I solved it, but I harvested (read found/stole) the bitwise code, and I'm not exactly sure how.why it works, though it is very intelligent code in my opinion.  I will mark the stolen code and the source below;
(0.3 has a few corrections to put the binary print out in the right order) */

/* I have updated the code with an explanation as to how the bitwise evaluation works, now that I understand it myself.  I also tightened up the code in the actual assignment, removing the if statement and replacing it with a direction evalution (x&1)/assignment.*/

#include <iostream>
#include <cstdlib>
using namespace std;
template <typename T>
class array{
      T* val;
      int _leng;
      public:
             array(int l):_leng(l){
                 val=new T[_leng];
             };
             ~array(){
                 delete[] val;
             };
             T& operator[](int index){
                 return val[index];
             };
             int leng(){return _leng;}
             void disp(){
                 for(int i=_leng;i>=0;i--){
                     cout<<(*this)[i];      
                 }
             };
      };

// toBits operates as thus: k is the value of val right-shifted by c.  With fir this c begins as 8
// and val is 15(or 1111bin).  Since a right shift of 8 places pushes the values clear, k==0.  When
// k is compared to bin value of one(1bin), this results in a false, so 0 is assigned to fir[8].
// Next c==7, bit shifting right 7 places.  This is still too far, so the same assignment happens.
// So it goes until c==3.  Once we shift the value only 3 places, the comparison (& operator) evals
// to true, so fir[3] is assigned 1.  This repeats until c==0, when k==true and the loop is complete.
// Thus, the fir.disp() feedback 00001111.
// Now lets look at sec: 16(or 10011bin) runs to c==4.  Here, when the number is shifted
// k==1, and is assigned to fir.  When it is shifted by 3 places, we can see (if we pick the number
// in binary expression) the value is 0, and assigned as such.

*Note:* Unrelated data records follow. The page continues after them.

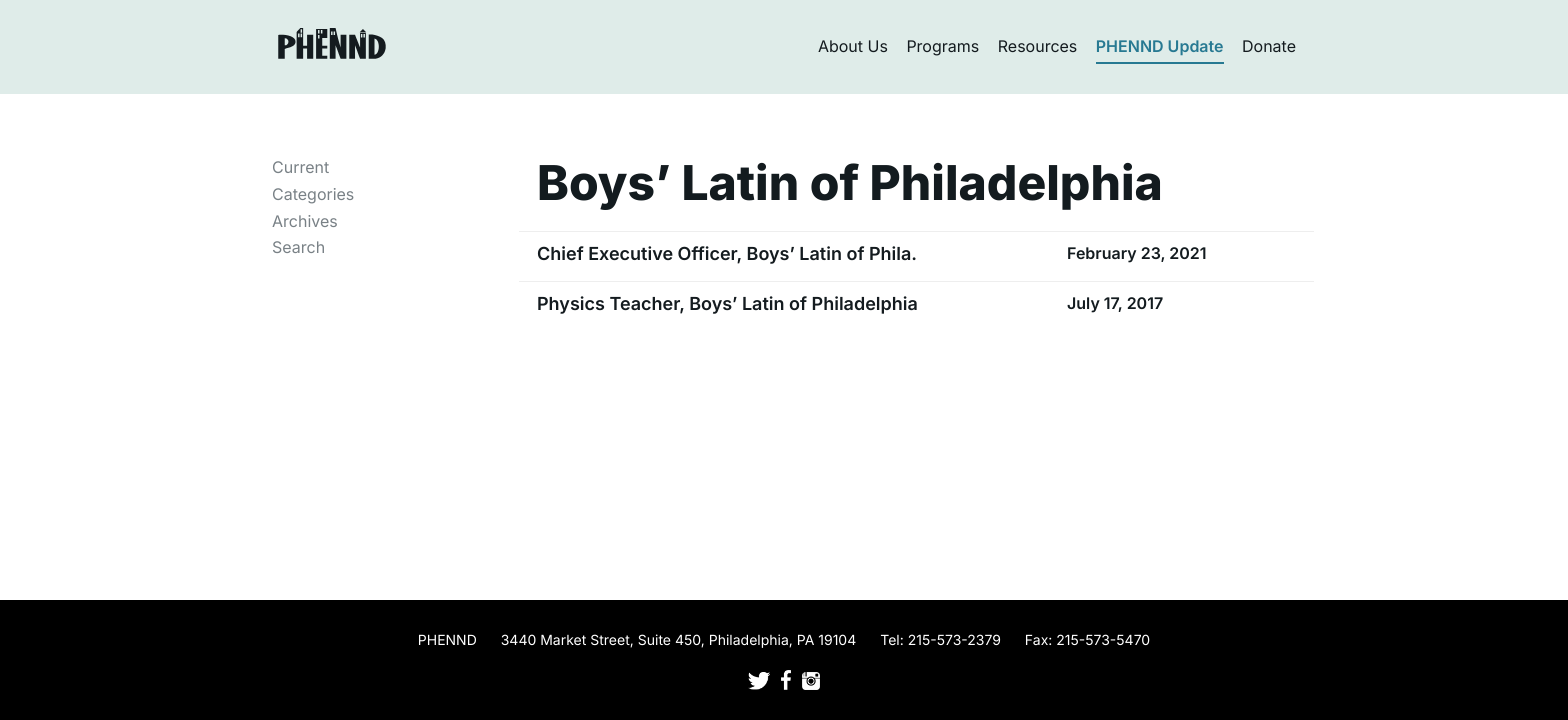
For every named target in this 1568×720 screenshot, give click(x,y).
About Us (853, 46)
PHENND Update (1160, 46)
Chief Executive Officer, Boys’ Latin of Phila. (727, 254)
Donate (1269, 46)
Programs (942, 46)
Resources (1038, 46)
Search (298, 247)
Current (300, 167)
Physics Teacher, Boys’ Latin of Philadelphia (727, 304)
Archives (305, 221)
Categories (313, 194)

void toBits(array<bool>fir,int val){
    for (int c = fir.leng(); c >= 0; c--){
// Everything from here to...
        int k,n;
        k = val >> c;
        fir[c]=k&1;//except this
// ...here all comes from this source: http://www.programmingsimplified.com/c/source-code/c-program-convert-decimal-to-binary, save for some minor modifications to fit the code.
        }
    fir.disp();
}
int main(){
    array<bool>fir(8);
    toBits(fir,4);
    int en=0;
    cin>>en;
    return 0;  
}